■ **ASSIGNED TASK**
Scan the records below, and wherever a line has the word "computer", pull it out.

■ **GIVEN DATA**

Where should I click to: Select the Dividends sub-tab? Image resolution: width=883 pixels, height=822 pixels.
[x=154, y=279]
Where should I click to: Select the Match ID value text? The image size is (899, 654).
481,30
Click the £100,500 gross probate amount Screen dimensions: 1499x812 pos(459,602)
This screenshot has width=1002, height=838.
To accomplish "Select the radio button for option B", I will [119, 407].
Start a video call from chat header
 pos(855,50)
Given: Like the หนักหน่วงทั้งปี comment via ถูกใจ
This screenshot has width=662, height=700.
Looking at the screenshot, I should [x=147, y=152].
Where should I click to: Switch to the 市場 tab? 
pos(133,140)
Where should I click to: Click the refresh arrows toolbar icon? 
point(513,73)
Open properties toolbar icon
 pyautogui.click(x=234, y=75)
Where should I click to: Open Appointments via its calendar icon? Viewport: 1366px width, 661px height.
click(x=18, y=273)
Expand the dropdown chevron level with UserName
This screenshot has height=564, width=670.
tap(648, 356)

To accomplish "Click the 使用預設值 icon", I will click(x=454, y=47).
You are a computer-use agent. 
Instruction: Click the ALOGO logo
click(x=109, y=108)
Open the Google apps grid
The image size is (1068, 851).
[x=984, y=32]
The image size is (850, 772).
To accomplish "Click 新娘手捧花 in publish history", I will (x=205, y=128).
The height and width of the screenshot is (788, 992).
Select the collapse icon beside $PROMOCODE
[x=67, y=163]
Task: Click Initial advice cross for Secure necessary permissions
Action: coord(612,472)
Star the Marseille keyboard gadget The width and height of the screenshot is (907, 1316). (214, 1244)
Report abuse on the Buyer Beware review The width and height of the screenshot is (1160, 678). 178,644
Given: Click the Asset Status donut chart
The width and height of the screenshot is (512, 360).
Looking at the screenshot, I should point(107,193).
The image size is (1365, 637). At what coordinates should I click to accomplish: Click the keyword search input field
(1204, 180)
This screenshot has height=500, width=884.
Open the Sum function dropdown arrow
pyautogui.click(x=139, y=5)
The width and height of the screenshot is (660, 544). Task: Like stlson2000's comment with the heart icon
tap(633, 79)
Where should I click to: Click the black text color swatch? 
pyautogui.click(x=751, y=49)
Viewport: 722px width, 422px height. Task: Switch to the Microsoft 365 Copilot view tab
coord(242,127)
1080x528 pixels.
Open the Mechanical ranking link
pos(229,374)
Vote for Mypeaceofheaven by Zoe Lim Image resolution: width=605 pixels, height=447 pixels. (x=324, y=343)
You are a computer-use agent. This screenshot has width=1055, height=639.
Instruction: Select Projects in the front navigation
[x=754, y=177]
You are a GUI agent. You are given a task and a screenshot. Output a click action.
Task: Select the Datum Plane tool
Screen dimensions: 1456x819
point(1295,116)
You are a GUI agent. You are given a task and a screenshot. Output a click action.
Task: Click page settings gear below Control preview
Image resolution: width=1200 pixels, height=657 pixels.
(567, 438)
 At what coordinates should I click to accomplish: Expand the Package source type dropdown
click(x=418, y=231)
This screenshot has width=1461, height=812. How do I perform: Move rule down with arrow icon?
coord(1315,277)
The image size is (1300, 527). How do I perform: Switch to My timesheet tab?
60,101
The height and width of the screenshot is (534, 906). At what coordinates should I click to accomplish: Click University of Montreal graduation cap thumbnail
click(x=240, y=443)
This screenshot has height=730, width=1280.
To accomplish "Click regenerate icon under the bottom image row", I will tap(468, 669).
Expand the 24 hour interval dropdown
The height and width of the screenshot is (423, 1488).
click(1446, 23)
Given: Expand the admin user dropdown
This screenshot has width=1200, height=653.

■ **SOLUTION BELOW**
You are a computer-use agent. 
You are a computer-use agent. This screenshot has width=1055, height=639.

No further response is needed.